The traceback leads to the encoder and says I have a in-place operation. Could it be related to the Flatten? Or to me using “stale” data when training after the second pass?
Thanks in advance!

Edit: sorry for the very long code block but I wanted to include all possible errors. I tried this training procedure with simpler networks (1D data) and I get no errors so I think it may come from the network and not the training.

When continuing to investigate, I found that replacing the forward of the encoder by something silly like:

def forward(self, x):
        x = self.conv(x)
        r_data = torch.randn_like(self.flatten(x))
        # mu = self.mu(self.flatten(x))
        # var = self.var(self.flatten(x))
        mu = self.mu(r_data)
        var = self.var(r_data)
        return mu, var

and effectively bypassing the flatten and keeping the dimensions the error disappears.
I do not really understand how the flatten layer acts in-place however…

Hi Martin!

I haven’t looked at your code in detail, but the likely cause is as follows:

opt_enc.step() performs inplace modifications on the model parameters it is optimizing.

But you then perform a second .backward() on the graph that you retained and modified
inplace, hence the error.

It appears that opt_dec.step() does not optimize any of the encoder parameters.
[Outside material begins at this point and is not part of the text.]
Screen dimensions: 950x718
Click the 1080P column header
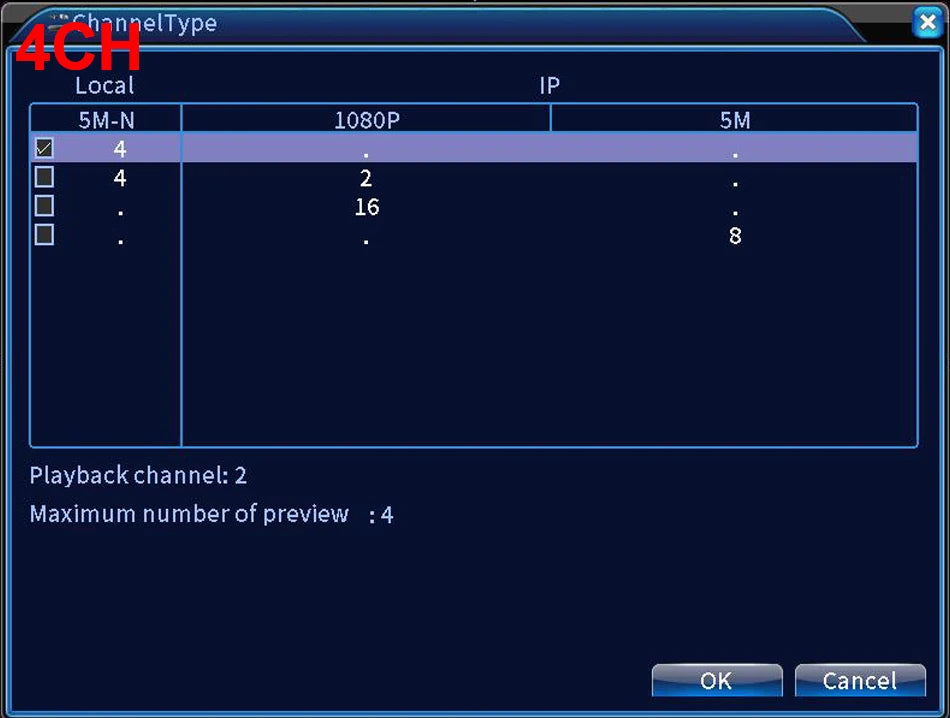(366, 120)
If this
is the case, then the encoder portion of the graph you backward through a second time in
dec_loss.backward() need not be in the decoder graph.

You are already computing dis_x_rec twice – the first time detached from the encoder
graph. Would it be possible to keep the detached version (instead of discarding it) and
use it to compute gen_loss and hence dec_loss? Then dec_loss.backward() won’t
re-traverse the inplace-modified encoder graph.

Of course, you should do some debugging to make sure that this is actually what is happening
(and that there aren’t similar errors that would have shown up after the the first error is raised).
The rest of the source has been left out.